A discussão começou com uma reflexão sobre a literatura infantil como ferramenta de formação humana. As educadoras destacaram que, mais do que entreter, as histórias moldam valores, estimulam a empatia e ajudam as crianças a compreenderem o mundo.

Segundo Bruna Leticia, professora e historiadora, “é preciso se atentar ao que é poético na vida da criança, a gente costuma pensa no que a gente gostaria que a criança gostasse de ler, aprender e observar, mas podemos encontrar o caminho para nós escritores de literatura infantil propondo uma troca com os olhares dessas crianças.”
Um dos pontos altos foi a discussão sobre a arte de contar histórias nas culturas africanas e indígenas, onde a oralidade é sagrada e funciona como transmissão de saberes ancestrais. “Nas tradições africanas e indígenas, a contação de histórias faz parte dos ensinamentos de um povo – são ritos de passagem e lições a comunidade”, explicou Núbia Paiva, especialista em performances narrativas.
Outro tema abordado foi a performance na contação de histórias infantis. As convidadas demonstraram, na prática, como a entonação, os gestos e a expressão corporal fazem a diferença. “As crianças acreditam nas histórias não só pelo enredo, mas pela forma como são narradas.” disse Núbia Paiva, que encantou o público com pequenos trechos de seu livro.
A segunda rodada da mesa trouxe um olhar sobre a literatura feminina regional e seu papel na preservação da memória afetiva e cultural. Foi destacado que, em muitas famílias, as histórias são predominantemente transmitidas por figuras femininas – avós, mães, tias –, criando uma cadeia de afeto e resistência.
A mesa reforçou que, em um país com fortes desigualdades regionais e de gênero, a escrita feminina se torna um espaço de resistência, registrando histórias que antes ficavam restritas à oralidade ou eram invisibilizadas.

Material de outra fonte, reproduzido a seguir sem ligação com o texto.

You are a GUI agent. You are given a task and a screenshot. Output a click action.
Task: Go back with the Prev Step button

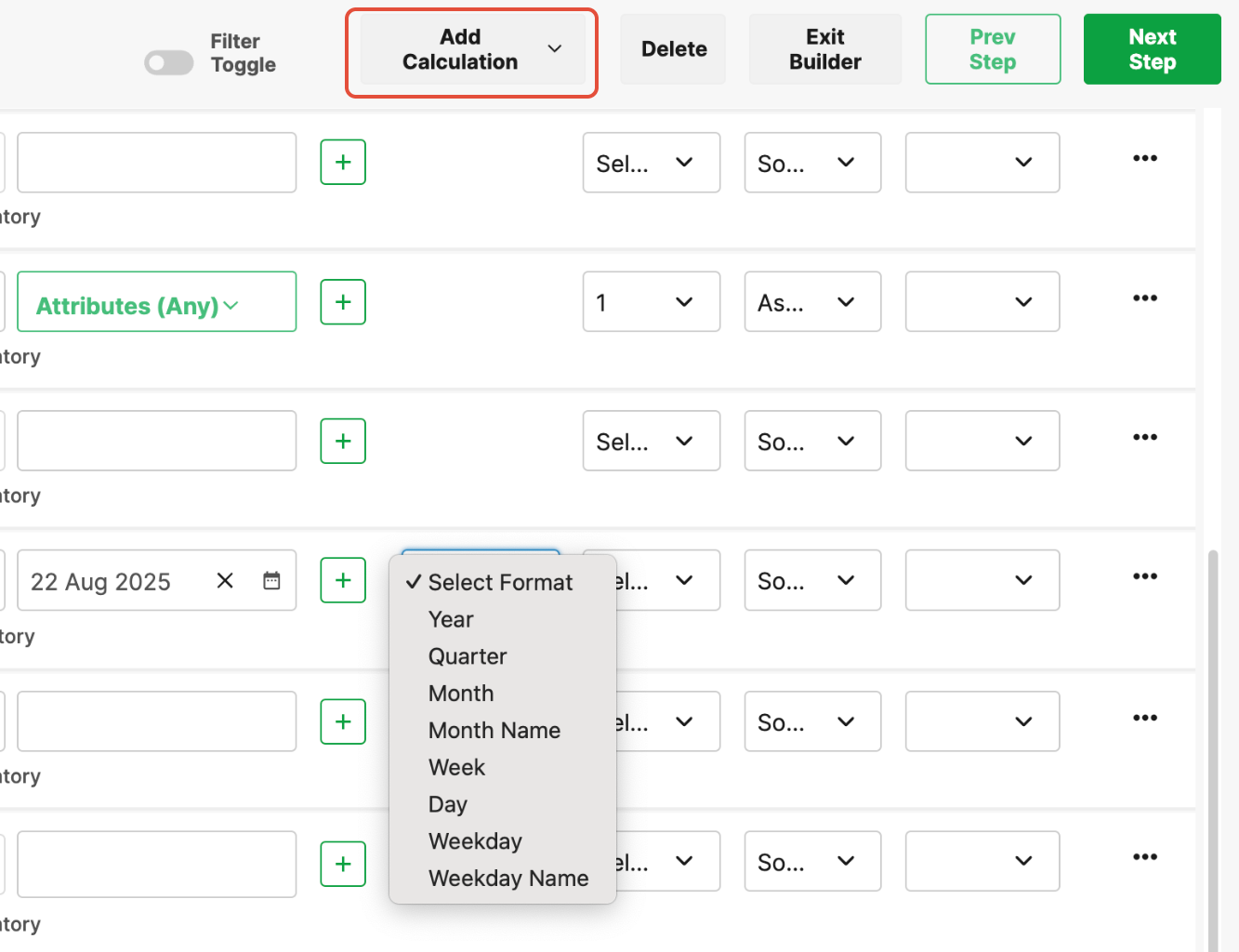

Para Núbia Paiva, “Não tem nem como você falar da sua literatura sem falar da literatura regional, porque a sua literatura é regional. Eu acho que é toda escrita de alguma forma autobiográfica. Ela é regional, porque ela é composta de um território. Ela é composta de uma terra, de um jeito de falar, de um jeito de viver, de um jeito de comer, de um jeito de se relacionar. Aí não tem como a sua literatura não ser regionalista. Ela pode alcançar o mundo, mas ela é regional. Ela pode alcançar o mundo, mas se você tem um jeito próprio de falar, ela é regional. E aí, de certa forma, a gente acaba criando a nossa própria língua, né? Você carrega a sua região. Tem um autor que diz assim, ‘toda escrita deveria ser uma carta de amor’, Nietzsche fala isso. Deveria ser uma carta de amor porque é o amor que a gente tem pelas coisas, pelo seu território, pelas coisas que você vive, que você quer espalhar para outras pessoas, outros territórios e outras formas de viver o mundo.”
As educadoras deixaram claro que, seja na roda de conversa de uma cozinha, nos livros ou nos palcos de feiras literárias, narrar é um ato de transformação – e as mulheres, especialmente as do interior, são guardiãs desse legado.